Auf der Skateboard-Rampe

Jugendliche spielen schillernd eine türkisch-deutsche Räuberbande im Zentrum Altenberg. Das Theater Oberhausen zeigt seine Produktion „Die Räuber“ als interkulturelles Außenprojekt

VON PETER ORTMANN

Der coole Plot stammt von Friedrich Schiller. Das lässige Outfit wohl vom Filmepos über Mad Max. Die Bühne ist eine geschwungene Skateboard-Rampe. Das Theater Oberhausen geht neue Wege, integriert für „Die Räuber“ Jugendliche aus deutschen und Migranten-Familien ins Ensemble. Gerade Sprösslinge aus türkisch-stämmigen Familien zeigten sich von diesem interkulturellen Projekt angesprochen. Ihre Familien leben oft seit mehreren Generationen in Deutschland. Doch der Zugang zur Kultur, zum Theater ist oft nicht leicht. Jetzt hatten sie die Möglichkeit, bei einer Schiller-Inszenierung mitzuwirken und das Theater kennen zu lernen – als Räuberbande.

Es ist eine sehr körperbetonte Aufführung im soziokulturellen Zentrum Altenberg hinter dem Hauptbahnhof.
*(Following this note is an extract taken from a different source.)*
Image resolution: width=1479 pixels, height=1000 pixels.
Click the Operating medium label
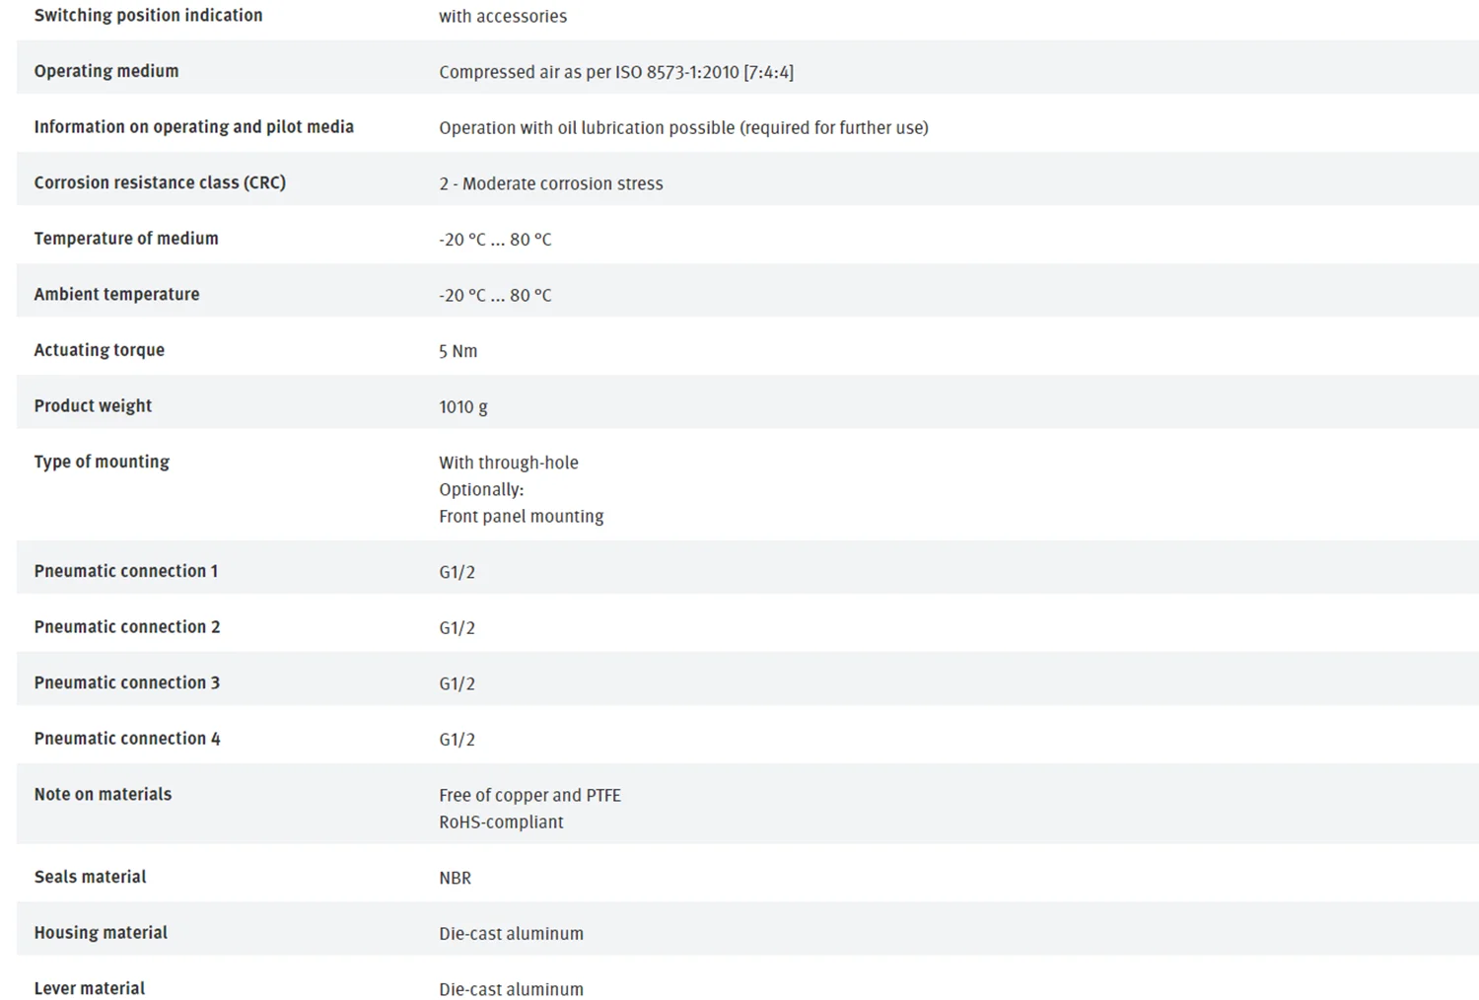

Schon während das Publikum seine Plätze suchte, balgten sich sie beiden Brüder Karl und Franz Moor auf der Skateboard-Rampe. Fuhren Roller, spielten Ball. Franz, der zweitgeborene (wunderbar gespielt von Theater-Ensemblemitglied Antonio Lallo, der in der nächsten Spielzeit leider nach Ulm geht), wirkt da schon etwas linkisch, versucht hilflos seinem Vater zu imponieren. Doch Karl (auch aus dem Ensemble: Nikolaus Benda) dominiert seinen Bruder, ist flinker, besser, toller und kann den Ball fester werfen. Franz ersinnt eine Intrige, um seinem Bruder das Erstgeborenenrecht zu nehmen. Er fingiert seine Briefe, die den Vater verzweifeln und Karls Braut ins Unglück stürzen lassen. Karl beschließt, vom Bruder getäuscht, nun Räuberhauptmann zu werden. Wie ein zweiter Robin Hood tritt er mit seinen Leuten in den Wäldern als Rächer der Unterdrückten auf, wobei einige seiner Männer, allen voran Spiegelberg, eher reine Boshaftigkeit an den Tag legen.
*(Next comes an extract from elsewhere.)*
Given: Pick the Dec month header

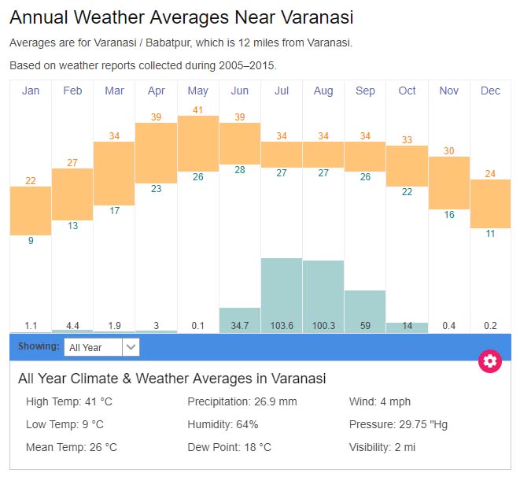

Diese Bande spielen nun die Jugendlichen. Krachend laut stürmen sie die Rampe auf und ab, posen als martialische Krieger. Das wilde Leben macht ihnen sichtlich Spaß, sicher auch ihr gefährliches Outfit mit blanken Nägeln und bunten Tattoos. Das Leben als Räuber ist auch kein Zuckerschlecken, manchmal verzieht der eine oder andere schmerzverzerrt die Miene, kleinere Blessuren sind in dieser Inszenierung von Harald Demmer eben nicht ausgeschlossen. Ihren Text haben sie aber immer parat, wenn auch die schauspielerischen Qualitätsunterschiede auffallen. Egal.
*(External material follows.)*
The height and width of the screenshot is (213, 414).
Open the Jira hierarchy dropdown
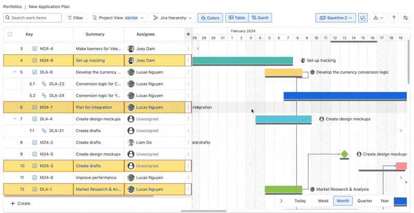pyautogui.click(x=172, y=18)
Noch einmal will Karl seine Braut Amalia von Edelreich (sehr intensiv: Nathalie Orthen vom Theater Oberhausen) sehen. Er kehrt zum väterlichen Schloss zurück, findet den fast verhungerten Vater und durchschaut die Intrige. Doch er hat sich zu lange am Rande der Gesellschaft bewegt, eine Rückkehr ist ausgeschlossen, die Rache siegt, Bruder Franz erschießt sich, der Vater stirbt in Karls Armen, die Braut ersticht er selbst. Ist eben alles blöd gelaufen für den schönen Karl. Er bleibt bei den Räubern und opfert sich für sie.

Vor 230 Jahren schrieb Schiller das Stück in seiner Sturm- und Drangzeit, doch der Stoff bleibt aktuell. Hohe Jugendarbeitslosigkeit, die verstärkt Jugendliche aus Migranten-Familien trifft, schafft ein soziales Klima, in dem Jugendliche nur Gewalt und Verbrechen als Lebensmöglichkeit sehen. So erklärt das Theater Oberhausen die Stück-Auswahl, deren Aufführung viel Beifall bekam, in Anwesenheit von Kultur-Dezernent Süleyman Cengiz und Kemal Sigicikoglu, Bürgermeister der Partnerstadt Mersin in der Türkei.